Stated goal »
Copy the rows from the line with "Click the disabled Next button" up to and including the line with "Action: pos(314,104)", keeping the requests unchanged. Raise every coordinate in the answers by 105.

Data for this task »
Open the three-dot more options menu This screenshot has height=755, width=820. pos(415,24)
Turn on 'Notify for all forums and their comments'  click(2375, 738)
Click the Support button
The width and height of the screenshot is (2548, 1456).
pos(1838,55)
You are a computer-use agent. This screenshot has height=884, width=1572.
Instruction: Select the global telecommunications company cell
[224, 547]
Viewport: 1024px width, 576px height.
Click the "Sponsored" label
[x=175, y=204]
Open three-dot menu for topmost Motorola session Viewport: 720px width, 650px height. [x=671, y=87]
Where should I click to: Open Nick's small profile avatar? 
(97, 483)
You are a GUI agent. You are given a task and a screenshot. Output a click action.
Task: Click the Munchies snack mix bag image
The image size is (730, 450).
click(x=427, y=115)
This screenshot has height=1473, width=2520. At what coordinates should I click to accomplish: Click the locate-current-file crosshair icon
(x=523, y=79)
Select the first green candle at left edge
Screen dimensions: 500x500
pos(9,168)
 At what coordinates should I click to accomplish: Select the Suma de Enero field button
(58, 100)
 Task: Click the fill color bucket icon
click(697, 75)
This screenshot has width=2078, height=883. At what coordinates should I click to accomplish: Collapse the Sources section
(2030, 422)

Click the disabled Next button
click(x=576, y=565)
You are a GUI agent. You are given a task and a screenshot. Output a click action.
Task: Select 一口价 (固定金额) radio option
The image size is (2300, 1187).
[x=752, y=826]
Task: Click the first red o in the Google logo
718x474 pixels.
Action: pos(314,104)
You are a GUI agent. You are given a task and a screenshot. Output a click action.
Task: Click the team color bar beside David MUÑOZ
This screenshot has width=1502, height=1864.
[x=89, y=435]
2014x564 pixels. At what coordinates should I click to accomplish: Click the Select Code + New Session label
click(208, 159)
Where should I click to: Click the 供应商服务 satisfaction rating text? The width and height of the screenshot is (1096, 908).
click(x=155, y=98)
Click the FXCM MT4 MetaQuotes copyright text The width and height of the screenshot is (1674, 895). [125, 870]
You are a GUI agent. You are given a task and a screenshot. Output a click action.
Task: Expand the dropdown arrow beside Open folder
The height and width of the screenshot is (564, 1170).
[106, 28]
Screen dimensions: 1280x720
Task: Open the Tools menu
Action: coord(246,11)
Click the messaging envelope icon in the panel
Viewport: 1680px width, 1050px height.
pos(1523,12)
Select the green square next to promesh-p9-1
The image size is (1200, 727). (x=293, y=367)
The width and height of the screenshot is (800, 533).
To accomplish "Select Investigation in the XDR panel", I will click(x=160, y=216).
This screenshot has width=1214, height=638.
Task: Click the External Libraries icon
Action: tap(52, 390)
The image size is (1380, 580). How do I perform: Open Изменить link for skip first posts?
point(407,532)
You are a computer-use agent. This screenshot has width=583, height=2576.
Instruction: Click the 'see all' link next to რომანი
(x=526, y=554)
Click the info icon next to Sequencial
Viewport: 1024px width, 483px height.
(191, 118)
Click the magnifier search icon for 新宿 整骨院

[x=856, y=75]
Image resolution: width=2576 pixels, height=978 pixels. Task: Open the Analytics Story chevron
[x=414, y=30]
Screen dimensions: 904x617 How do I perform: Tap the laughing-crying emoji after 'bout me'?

Solution below »
Click the disabled Next button
click(x=681, y=670)
You are a GUI agent. You are given a task and a screenshot. Output a click action.
Task: Select 一口价 (固定金额) radio option
The image size is (2300, 1187).
[x=857, y=931]
Task: Click the first red o in the Google logo
718x474 pixels.
Action: pos(419,209)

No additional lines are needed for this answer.